ACTIVITY -
Return exactly the span that opens with the line containing "Click the info icon in header" and closes with the final line of the records, both included.

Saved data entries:

Segment Open

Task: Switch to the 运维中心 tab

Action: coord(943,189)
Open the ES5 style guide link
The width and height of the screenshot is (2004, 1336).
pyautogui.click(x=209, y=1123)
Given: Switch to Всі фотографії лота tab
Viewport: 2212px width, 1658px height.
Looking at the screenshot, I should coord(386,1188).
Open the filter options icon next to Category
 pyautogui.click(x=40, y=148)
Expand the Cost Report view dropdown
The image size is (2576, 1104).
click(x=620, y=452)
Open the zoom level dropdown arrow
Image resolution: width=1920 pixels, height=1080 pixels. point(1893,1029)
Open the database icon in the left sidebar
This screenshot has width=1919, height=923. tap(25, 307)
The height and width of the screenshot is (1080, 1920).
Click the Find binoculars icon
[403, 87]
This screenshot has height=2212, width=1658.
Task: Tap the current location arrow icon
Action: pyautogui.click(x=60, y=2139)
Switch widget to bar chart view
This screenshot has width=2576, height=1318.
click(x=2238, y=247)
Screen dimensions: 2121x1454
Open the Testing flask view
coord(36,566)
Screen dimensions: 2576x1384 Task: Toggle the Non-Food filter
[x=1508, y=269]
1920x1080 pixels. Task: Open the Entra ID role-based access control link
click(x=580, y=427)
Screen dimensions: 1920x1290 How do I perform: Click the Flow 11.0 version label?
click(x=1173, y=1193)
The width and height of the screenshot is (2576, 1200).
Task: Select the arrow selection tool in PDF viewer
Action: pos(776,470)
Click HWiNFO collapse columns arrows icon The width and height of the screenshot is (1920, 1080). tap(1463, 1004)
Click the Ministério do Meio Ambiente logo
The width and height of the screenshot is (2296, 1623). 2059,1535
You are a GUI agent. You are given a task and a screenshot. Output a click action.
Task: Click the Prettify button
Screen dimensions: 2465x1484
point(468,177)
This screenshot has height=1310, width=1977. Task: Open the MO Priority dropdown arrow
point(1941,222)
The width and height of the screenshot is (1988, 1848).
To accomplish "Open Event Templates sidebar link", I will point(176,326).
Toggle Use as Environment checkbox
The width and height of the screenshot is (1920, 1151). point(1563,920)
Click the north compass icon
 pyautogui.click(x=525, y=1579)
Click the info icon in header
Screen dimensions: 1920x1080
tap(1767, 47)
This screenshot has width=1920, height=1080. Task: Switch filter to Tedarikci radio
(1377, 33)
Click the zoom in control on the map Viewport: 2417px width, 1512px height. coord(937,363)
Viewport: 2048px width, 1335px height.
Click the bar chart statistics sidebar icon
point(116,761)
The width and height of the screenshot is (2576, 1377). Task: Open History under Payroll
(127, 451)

Segment Closed

ANSWER TO THIS TASK -
Click the info icon in header
Screen dimensions: 1920x1080
tap(1767, 47)
This screenshot has width=1920, height=1080. Task: Switch filter to Tedarikci radio
(1377, 33)
Click the zoom in control on the map Viewport: 2417px width, 1512px height. coord(937,363)
Viewport: 2048px width, 1335px height.
Click the bar chart statistics sidebar icon
point(116,761)
The width and height of the screenshot is (2576, 1377). Task: Open History under Payroll
(127, 451)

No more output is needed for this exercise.